How do search engines work?

The Fundamentals of Search Engine:

  1. INTRODUCTION:
  • The base technique that any Search engine follows is CRAWLING. Search engines crawl over all the webpages using their own spiders/web crawlers/search engine bots to access information. 
  • They usually download the webpages they crawl over and use the link present in the webpage already, for extending their crawling process. In short, by crawling over one webpage and its following links, it discovers new webpages.
  • THE SEARCH ENGINE INDEX is a data structure that holds all the discovered webpages and their URLs. Along with these URLs, its relevant key factors are also included. Those factors are:
  • Keywords: Keywords that speak out the total use of the webpage is included.
  • Content: The type of data that is crawled over is included.
  • Freshness: This element shows whether the crawled webpage is updated or not. How recently was it updated is identified.
  • User engagement: What did the previous user do in that webpage or domain is recorded.

Use of Search Engine Algorithm:

  • The basic use of this algorithm is to provide relevant, fast and high quality content/web results for the queries posted by the user. For example: When you search for ‘Apples in India’ in Google, the Google search engine will produce an immediate set of webpages with relevant keywords and high-quality content.
  • This makes the user engagement better. User satisfaction is also looked into.
  • From the list of web pages displayed on the SERP, the user selects one or a few. This action further affects the quality of a webpage and through this activity, the owners of the webpages learn more techniques to upgrade their webpages to earn more search rank.

What happens when a search is performed?

  • Even before a user activates their search on the search engines, these search engines crawl over almost all the webpages and store them together into an Index. 
  • When a user makes a search, the search engine displays the relevant web pages from the index and using an algorithm places each webpage on the basis of their web rank. These web ranks might vary for each search engine.
  • The search engines not only produce relevant web pages on the SERP after looking into the search query/keywords but also use other data to return relevant web pages and they are:
  • Location: When you type ‘hospitals near me’ in the search engine, a list of hospitals near your current location will be displayed. Here, the search engine uses its location-dependent searches
  • Language detected: Sometimes when the language of the user is detected by the search engine, it will produce/show results in that language.
  • Previous Search history: Depending on what the user has previously searched in that search engine, the search engine will produce different results for the same query.
  • Device: Based on the device through which a search is made, different sets of search results are produced. For example: Google follows a separate search index for mobile searches and desktop searches. 
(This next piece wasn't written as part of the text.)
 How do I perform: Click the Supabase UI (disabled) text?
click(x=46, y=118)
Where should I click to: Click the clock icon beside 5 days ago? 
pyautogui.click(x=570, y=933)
Sometimes a few webpages/URLs might not be indexed by the search engine because of:

  • When you use the file extension ‘Robots.txt’, it will say which webpage to crawl and which not to. 
  • When one uses the ‘noindex tag’ for a webpage then it means that they are informing the search engine to not index that particular webpage.
  • You can also use a ‘canonical tag’ to make the search engine index another similar page. 
  • When the webpage with all tags to make the search engine index it, contains less and low-quality content will not be indexed, as per the search engine algorithm. Even duplicate or plagiarised content will lead to this.
  • In case of any error page for any URL or when any URL does not return any valuable output, then it will not be indexed by the search engine. 
  1. SEARCH ENGINE CRAWLING:
  • Through this process, the search engines use their spiders to crawl over all the webpages to download them and get their URL for identifying additional webpages for crawling.
  • These crawled web pages/URLs will be indexed for producing fast and quality SERP.
  • However, the crawligns happen periodically or on a regular basis in order to keep the web pages updated to their latest information. For example: If a user adds additional information to their already crawled webpage, then Google will find that update while crawling over the webpage again and will update its index for showing the updated version in the SERP.
  • As the first step, the search engines first download the ‘robots.txt’ file of a URL to understand which webpages to crawl and which not to. 
  • However, when you use Sitemaps in ‘robots.txt’ it will specify the web pages that need to be crawled. 
  • The search engines also follow an algorithm as to how frequently it will crawl over. For instance: if a webpage updates its content daily then the search engine will crawl over it daily while it will not do the same to a web page that updates once a month.
  • One can identify which web crawlers have crawled over their webpages and how frequently, by using their User-agent field and by examining their web servers’ log. 
  • In case of non-text files like images etc, the search engine will not crawl over its URL. But when some title/filename and metadata/description is added to the images, then the search engine will crawl over it. Though not much data is crawled and indexed from these non-text files, it still indexes whatever content they have, ranks them accordingly and generates traffic for it.
  • Search engines also link for new web pages by re-crawling the already known webpages. However, the links of the new web pages are stored for downloading it later. But this is the method through which Search engines expand and get to crawl over almost all the public webpages. This is why backlinks, internal and outbound linking are necessary.

What are SITEMAPS?

Sitemaps are a file that contains all the URLs of a website that needs to be crawled over by the search engine spiders. Through this, even the deepest web pages in a website or rarely seen webpage from a website is crawled by the search engines and are offered to the users in SERP. 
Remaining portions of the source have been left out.